**EXERCISE PROMPT**.
For this exercise, copy exactly the lines below from the one with "You are a computer-use" through the one with "Task: Click the red 12,65 resistance label" and leave out the pictures.

**RECORDS SHOWN**.
****
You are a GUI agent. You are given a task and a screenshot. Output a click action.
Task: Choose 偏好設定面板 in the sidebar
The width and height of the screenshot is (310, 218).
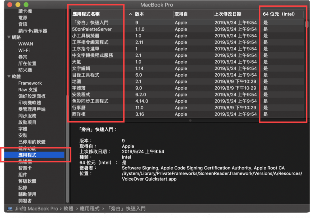point(32,96)
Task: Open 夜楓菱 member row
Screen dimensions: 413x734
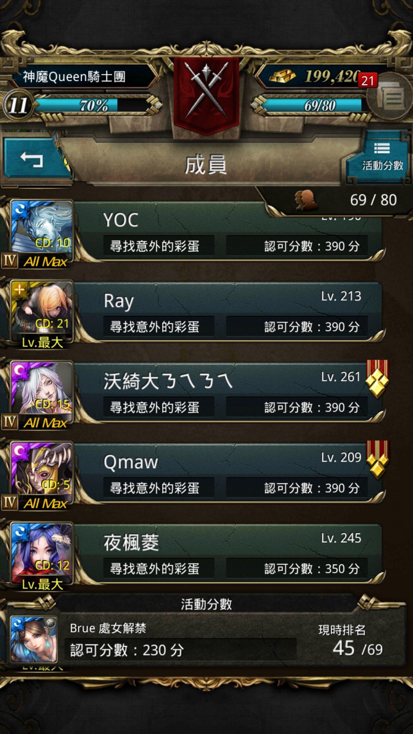Action: coord(228,553)
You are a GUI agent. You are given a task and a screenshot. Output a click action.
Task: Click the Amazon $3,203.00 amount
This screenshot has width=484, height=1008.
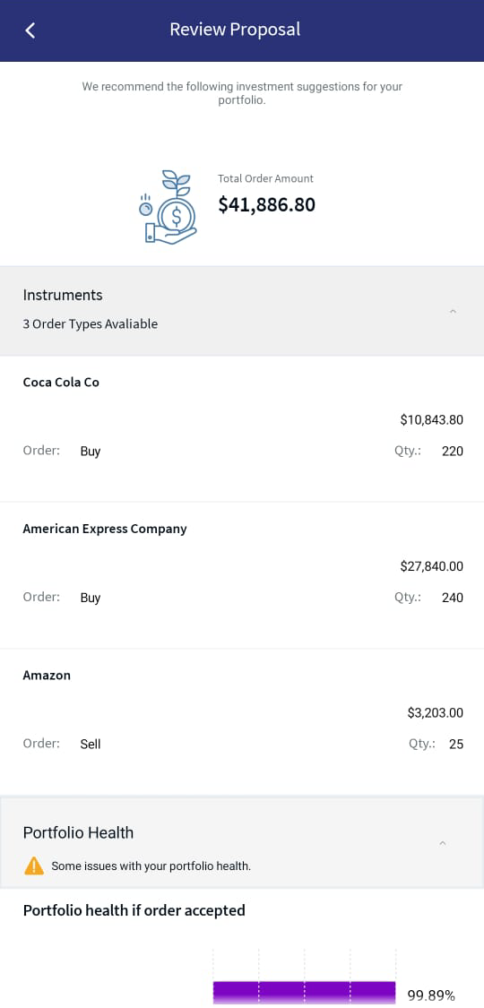click(x=435, y=713)
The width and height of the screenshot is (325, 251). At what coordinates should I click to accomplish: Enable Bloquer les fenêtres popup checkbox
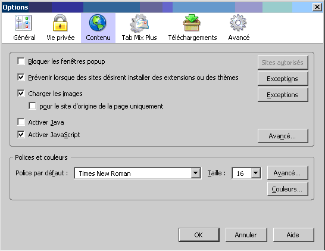click(x=21, y=61)
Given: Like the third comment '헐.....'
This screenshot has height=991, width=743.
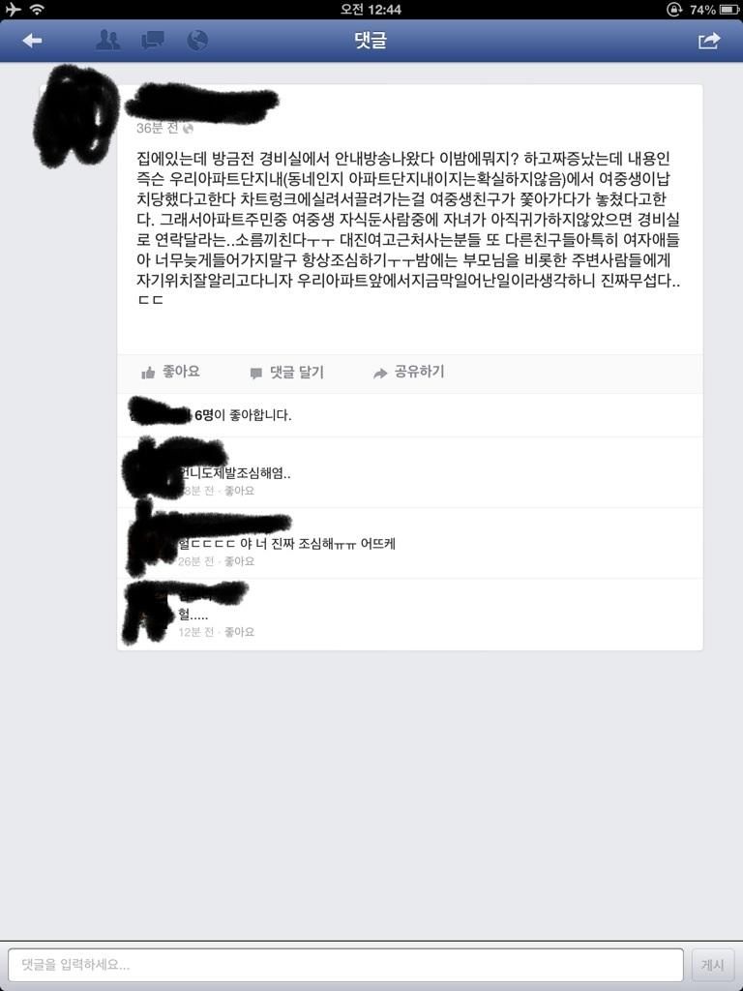Looking at the screenshot, I should pyautogui.click(x=240, y=631).
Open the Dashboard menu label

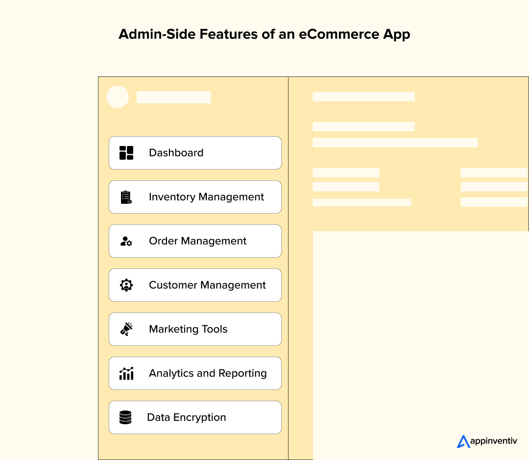(x=176, y=153)
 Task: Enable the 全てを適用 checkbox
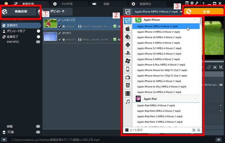[x=127, y=130]
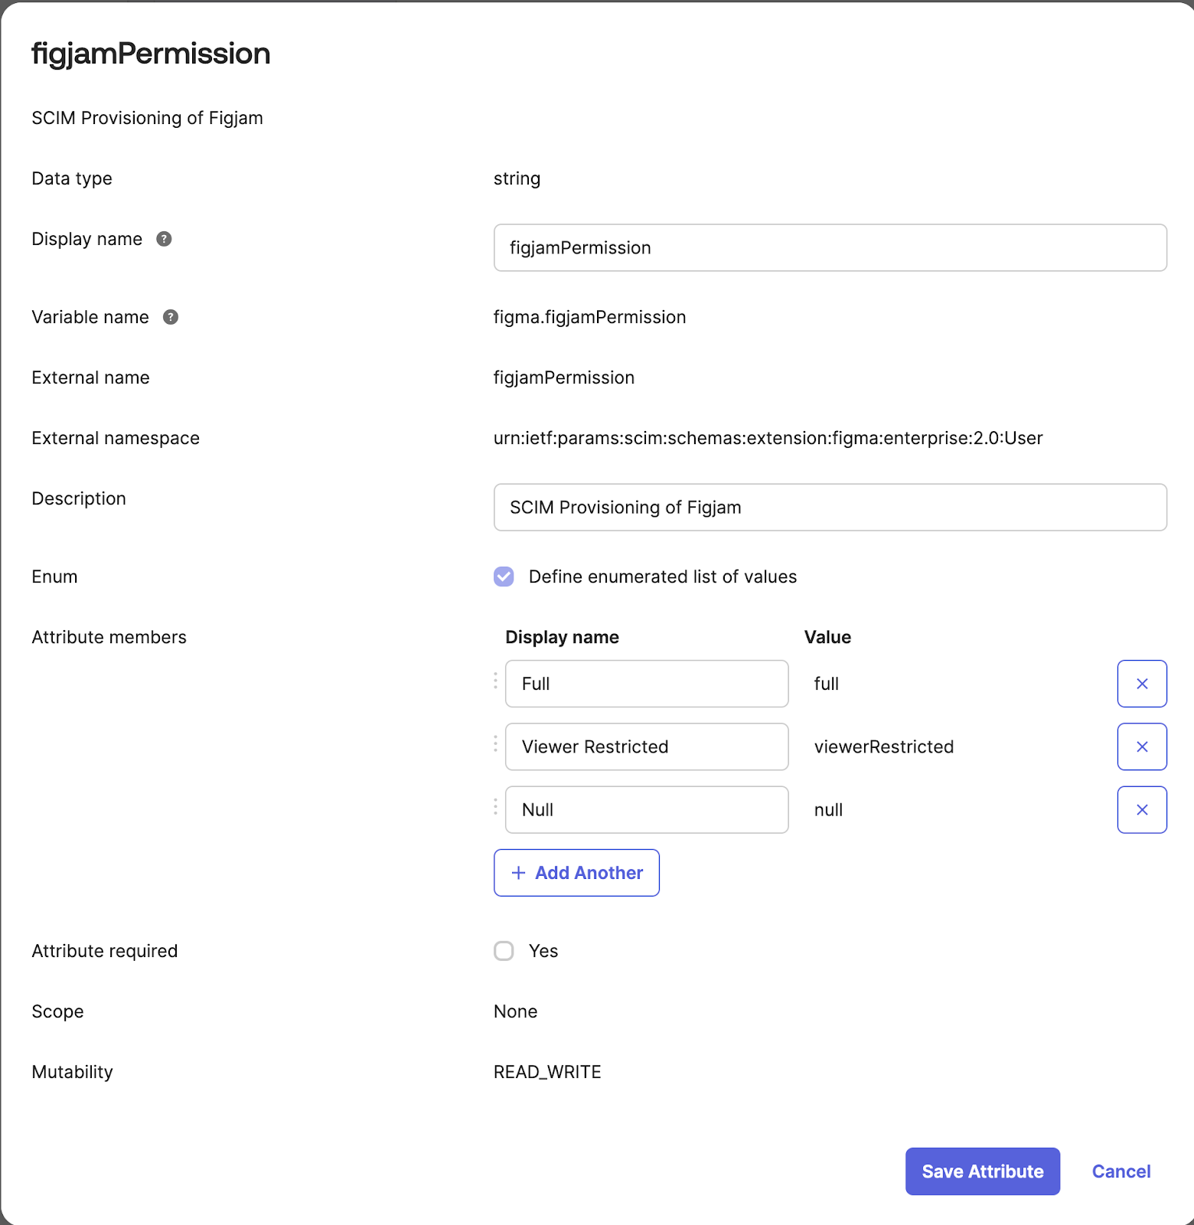Screen dimensions: 1194x1225
Task: Click the drag handle beside Full member
Action: coord(494,684)
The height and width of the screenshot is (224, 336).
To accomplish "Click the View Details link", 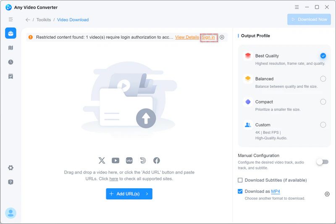I will coord(187,37).
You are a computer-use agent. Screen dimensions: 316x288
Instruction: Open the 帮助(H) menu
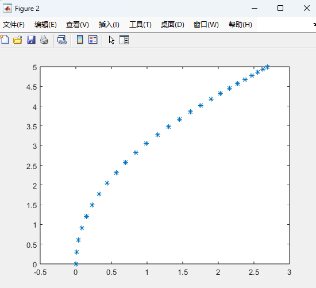click(x=240, y=25)
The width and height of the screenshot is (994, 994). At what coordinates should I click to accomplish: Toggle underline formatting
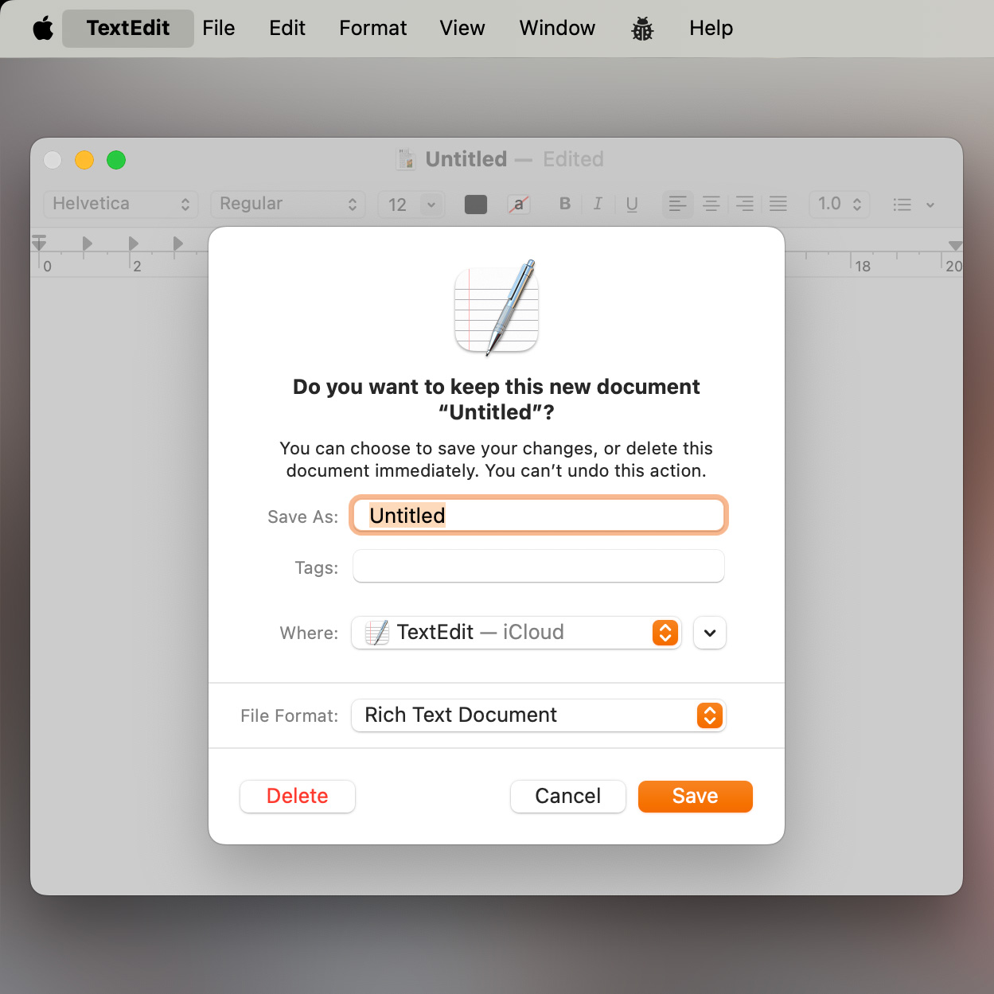631,204
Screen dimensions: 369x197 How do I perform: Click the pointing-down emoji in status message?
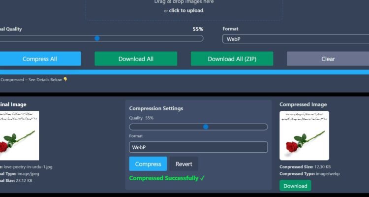[65, 79]
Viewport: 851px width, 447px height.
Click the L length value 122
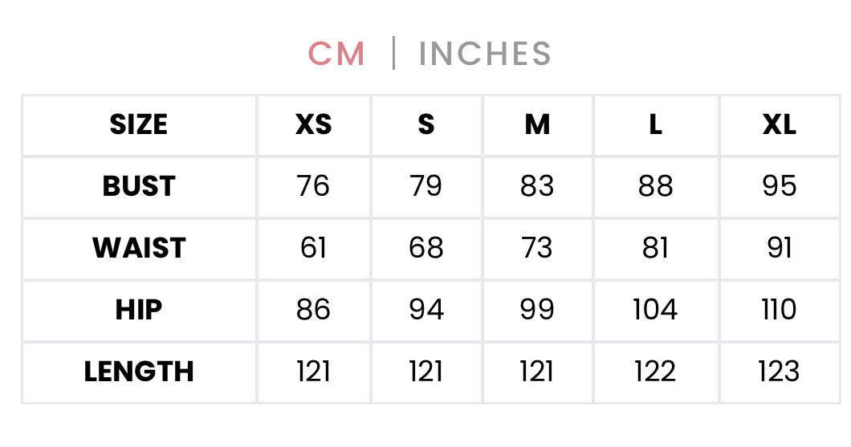click(656, 372)
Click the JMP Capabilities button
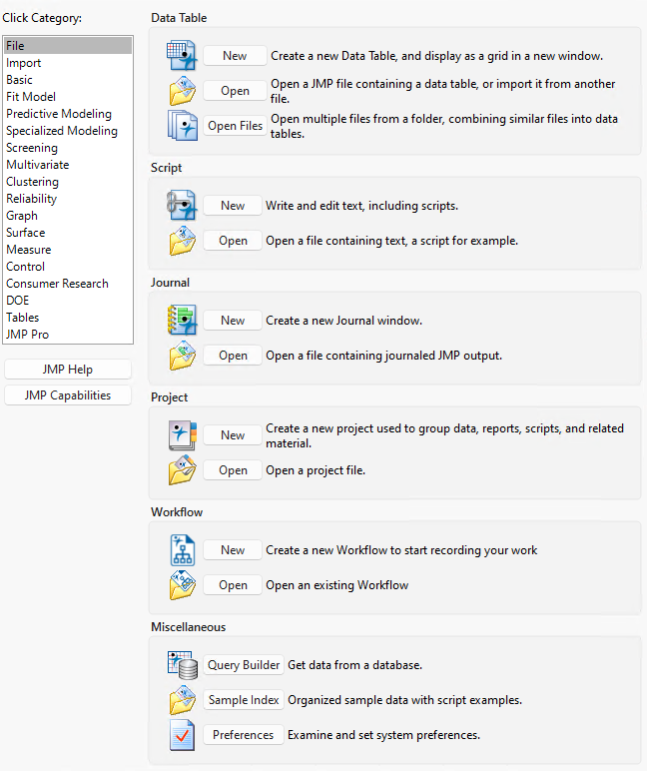This screenshot has height=771, width=647. coord(67,395)
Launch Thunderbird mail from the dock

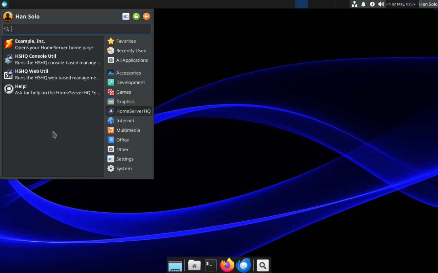[x=244, y=265]
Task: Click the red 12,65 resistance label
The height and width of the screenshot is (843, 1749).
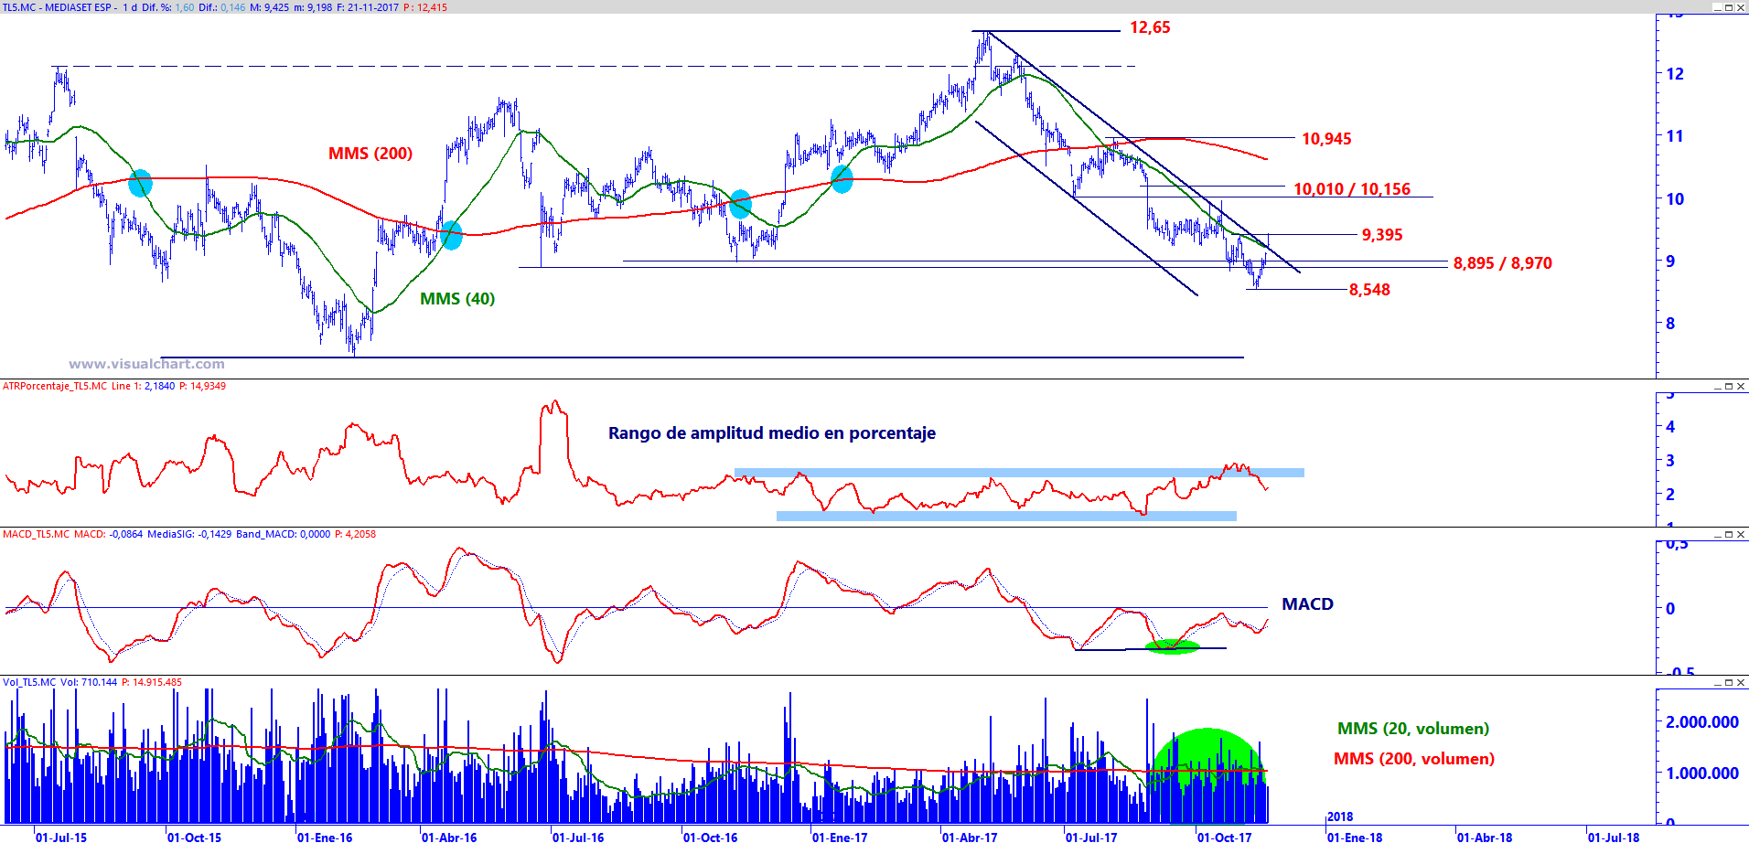Action: 1150,27
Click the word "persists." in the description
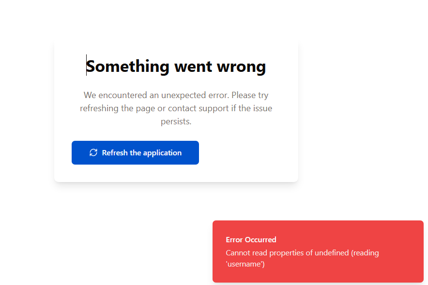This screenshot has height=285, width=428. click(x=176, y=121)
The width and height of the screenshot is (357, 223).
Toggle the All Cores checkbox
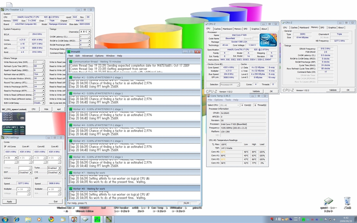(x=5, y=147)
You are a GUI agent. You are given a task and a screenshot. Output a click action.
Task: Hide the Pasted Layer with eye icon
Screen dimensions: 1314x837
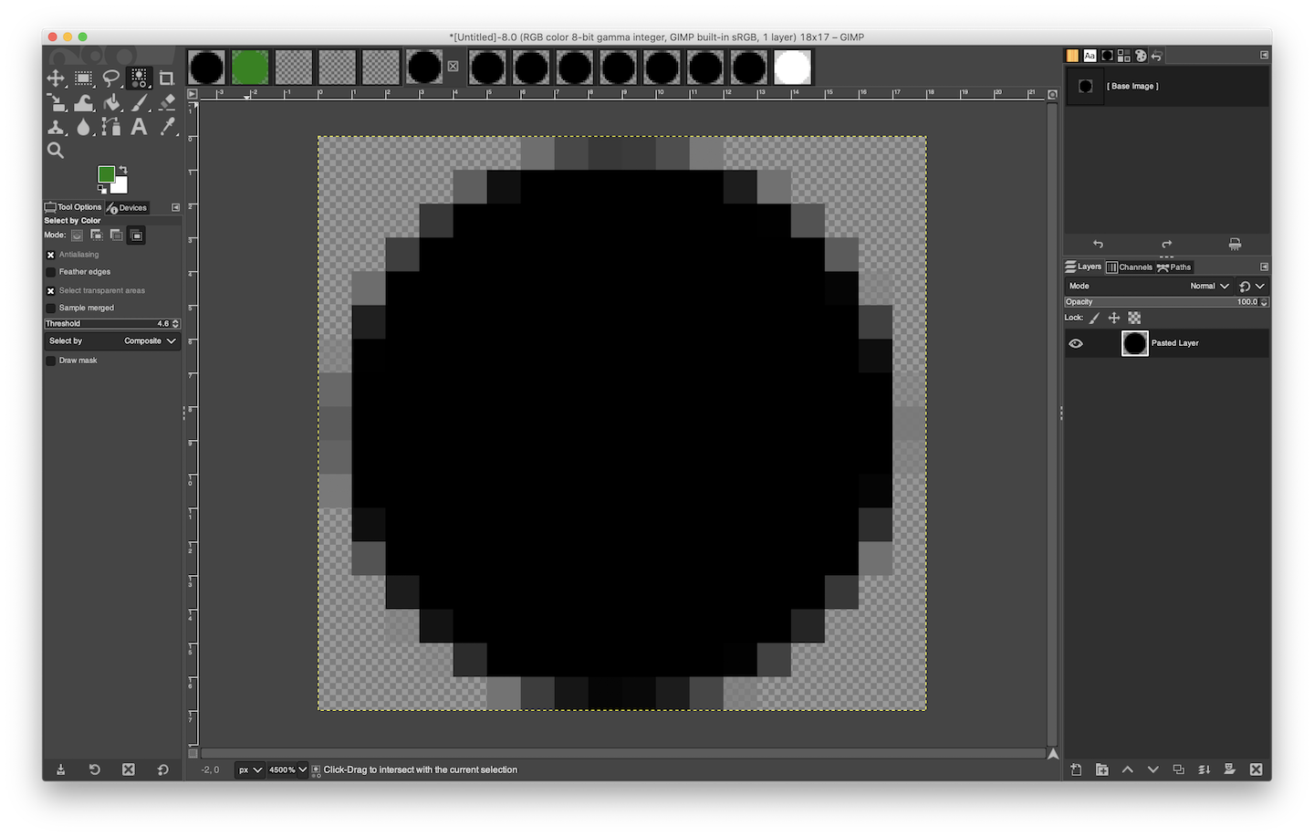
****
**REPLY TO THE TASK**.
You are a computer-use agent. Screen dimensions: 316x288
Instruction: Open the 帮助(H) menu
click(x=240, y=25)
The width and height of the screenshot is (994, 994). At what coordinates should I click to accomplish: Toggle underline formatting
631,204
Screen dimensions: 369x197 How do I perform: Click the pointing-down emoji in status message?
[65, 79]
Viewport: 851px width, 447px height.
Click the L length value 122
click(656, 372)
Click the JMP Capabilities button
This screenshot has height=771, width=647. coord(67,395)
Launch Thunderbird mail from the dock

[x=244, y=265]
Task: Click the red 12,65 resistance label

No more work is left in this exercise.